Docker utilizes a specialized filesystem architecture to ensure efficiency and speed.

Union Filesystem (UnionFS)

Docker leverages Union Filesystems (most commonly the overlay2 storage driver in modern Linux distributions). UnionFS allows files and directories of separate filesystems (known as branches) to be transparently overlaid, forming a single coherent filesystem.

Read-Only vs. Read-Write Layers

  • Image Layers (Read-Only): Every layer that makes up a Docker image is strictly read-only. This allows the layers to be safely shared among multiple containers on the same host without conflicts.
  • Container Layer (Read-Write): When Docker launches a container from an image, it adds a thin, empty Read-Write layer (the "container layer") on top of the underlying read-only image layers. All writes, updates, and file deletions made by the running container are stored in this thin layer.

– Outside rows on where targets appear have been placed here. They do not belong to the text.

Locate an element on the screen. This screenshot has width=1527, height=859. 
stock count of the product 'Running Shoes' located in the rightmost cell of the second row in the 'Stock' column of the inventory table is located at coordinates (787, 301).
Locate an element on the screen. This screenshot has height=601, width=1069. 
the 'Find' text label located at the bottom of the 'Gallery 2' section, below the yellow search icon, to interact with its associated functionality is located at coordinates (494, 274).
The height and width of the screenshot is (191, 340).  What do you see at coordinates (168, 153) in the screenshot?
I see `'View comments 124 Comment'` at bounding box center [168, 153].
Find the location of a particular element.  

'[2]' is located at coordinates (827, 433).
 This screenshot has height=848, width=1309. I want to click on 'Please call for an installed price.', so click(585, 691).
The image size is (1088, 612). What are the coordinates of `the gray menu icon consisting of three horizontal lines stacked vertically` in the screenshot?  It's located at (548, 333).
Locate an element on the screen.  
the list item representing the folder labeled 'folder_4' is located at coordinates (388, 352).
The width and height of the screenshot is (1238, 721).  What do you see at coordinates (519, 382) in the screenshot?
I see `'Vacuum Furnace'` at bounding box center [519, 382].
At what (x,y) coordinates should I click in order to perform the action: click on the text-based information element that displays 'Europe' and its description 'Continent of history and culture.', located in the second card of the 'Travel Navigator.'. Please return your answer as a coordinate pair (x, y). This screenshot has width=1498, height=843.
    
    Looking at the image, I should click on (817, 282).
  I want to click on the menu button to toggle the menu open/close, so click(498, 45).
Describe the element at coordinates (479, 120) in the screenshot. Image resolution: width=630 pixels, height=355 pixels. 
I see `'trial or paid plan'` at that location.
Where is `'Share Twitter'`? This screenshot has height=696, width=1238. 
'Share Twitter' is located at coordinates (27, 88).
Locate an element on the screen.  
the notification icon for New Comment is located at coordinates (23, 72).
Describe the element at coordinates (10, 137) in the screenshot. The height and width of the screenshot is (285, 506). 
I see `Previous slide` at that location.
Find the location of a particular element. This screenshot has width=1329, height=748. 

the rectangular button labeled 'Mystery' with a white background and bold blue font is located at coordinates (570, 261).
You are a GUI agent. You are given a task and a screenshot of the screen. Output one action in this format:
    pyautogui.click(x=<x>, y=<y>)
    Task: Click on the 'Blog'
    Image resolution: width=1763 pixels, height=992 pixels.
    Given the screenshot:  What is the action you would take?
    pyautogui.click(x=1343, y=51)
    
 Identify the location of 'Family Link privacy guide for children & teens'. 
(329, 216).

Copy-on-Write (CoW) Strategy

To maximize efficiency, Docker uses a Copy-on-Write strategy.

  • If a container needs to read a file, it reads it directly from the read-only image layers.
  • If a container needs to modify a file that exists in lower, read-only layers, Docker copies the file up into the top read-write container layer before making the modification.
  • The original read-only file remains unchanged for any other containers using that same image.

This architecture allows Docker to start containers in mere milliseconds, as it does not need to copy entire filesystems to launch a new container instance.